On Wed, Jun 08, 2016 at 09:54:23AM -0400, Alex Hall wrote:
> All,
> I'm working on a project that writes CSV files, and I have to get it done
> very soon. I've done this before, but I'm suddenly hitting a problem with
> unicode conversions. I'm trying to write data, but getting the standard
> cannot encode character: ordinal not in range(128)

I infer from your error that you are using Python 2. Is that right? You 
should say so, *especially* for Unicode problems, because Python 3 uses 
a very different (and much better) system for handling text strings.
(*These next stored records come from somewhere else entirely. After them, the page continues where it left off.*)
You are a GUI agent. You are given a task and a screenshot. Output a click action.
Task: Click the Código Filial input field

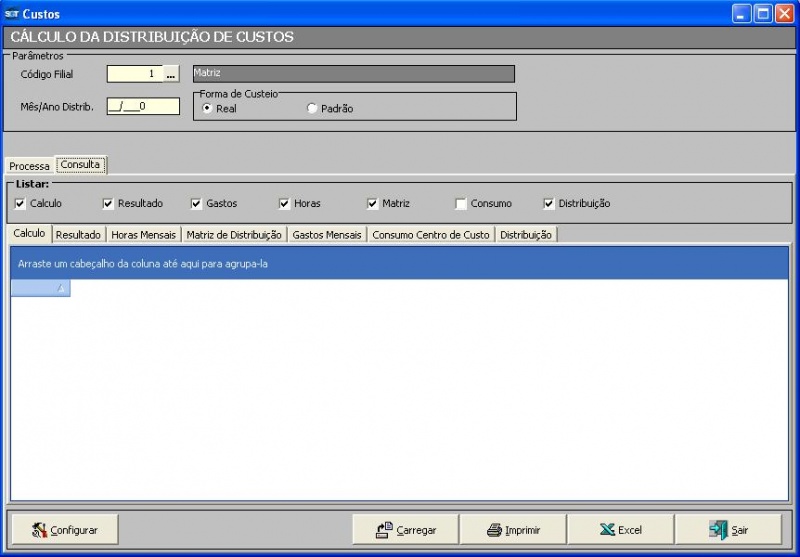tap(134, 74)
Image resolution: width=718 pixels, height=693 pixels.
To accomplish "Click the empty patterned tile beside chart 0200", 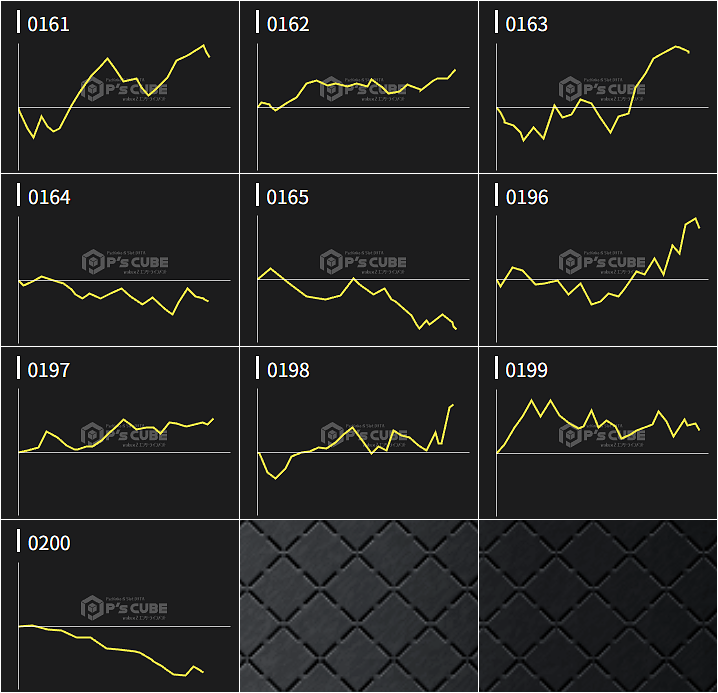I will coord(359,606).
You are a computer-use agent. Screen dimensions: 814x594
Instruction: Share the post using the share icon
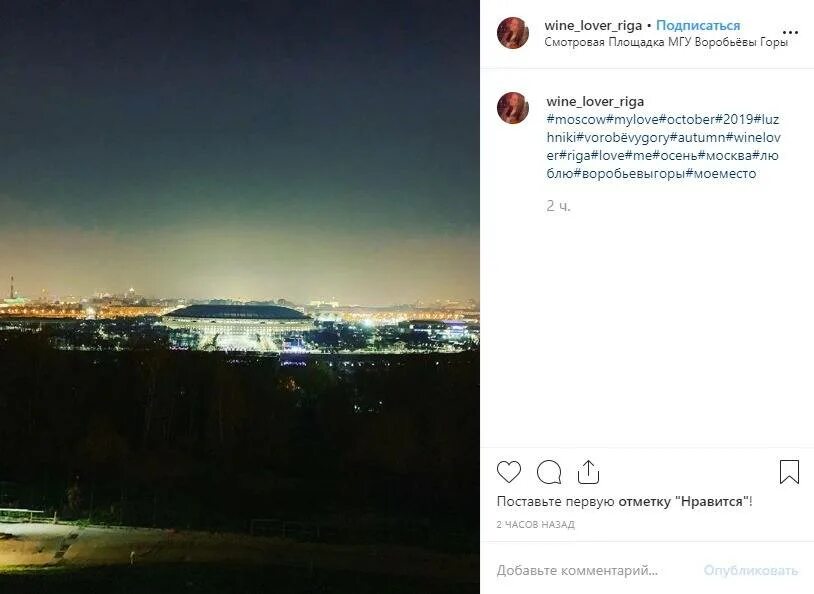(589, 472)
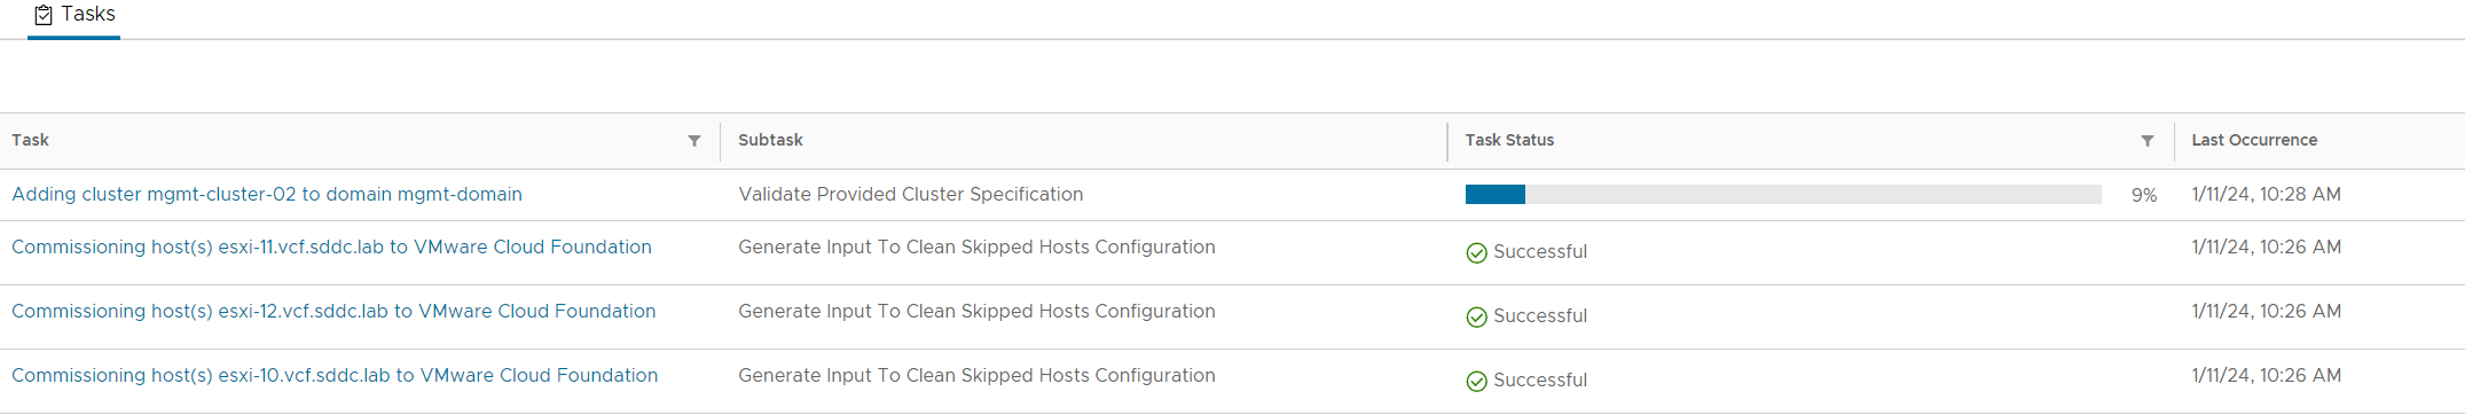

Also, there is no such thing as a "standard" error. All error messages 
are different, and they usually show lots of debugging information that 
you haven't yet learned to read. But we have, so please show us the full 
traceback!

> I've tried
> str(info).encode("utf8")
> str(info).decode(utf8")

One of the problems with Python 2 is that it allows two nonsense 
operations: str.encode and unicode.decode. The whole string handling 
thing in Python 2 is a bit of a mess. It's over 20 years old, and dates 
back to before Unicode even existed, so you'll have to excuse a bit of 
confusion. In Python 2:

(1) str means *byte string*, NOT text string, and is limited 
    to "chars" with ordinal values 0 to 255;

(2) unicode means "text string";

(3) In an attempt to be helpful, Python 2 will try to automatically
    convert to and from bytes strings as needed. This works so long
    as all your characters are ASCII, but leads to chaos, confusion
    and error as soon as you have non-ASCII characters involved.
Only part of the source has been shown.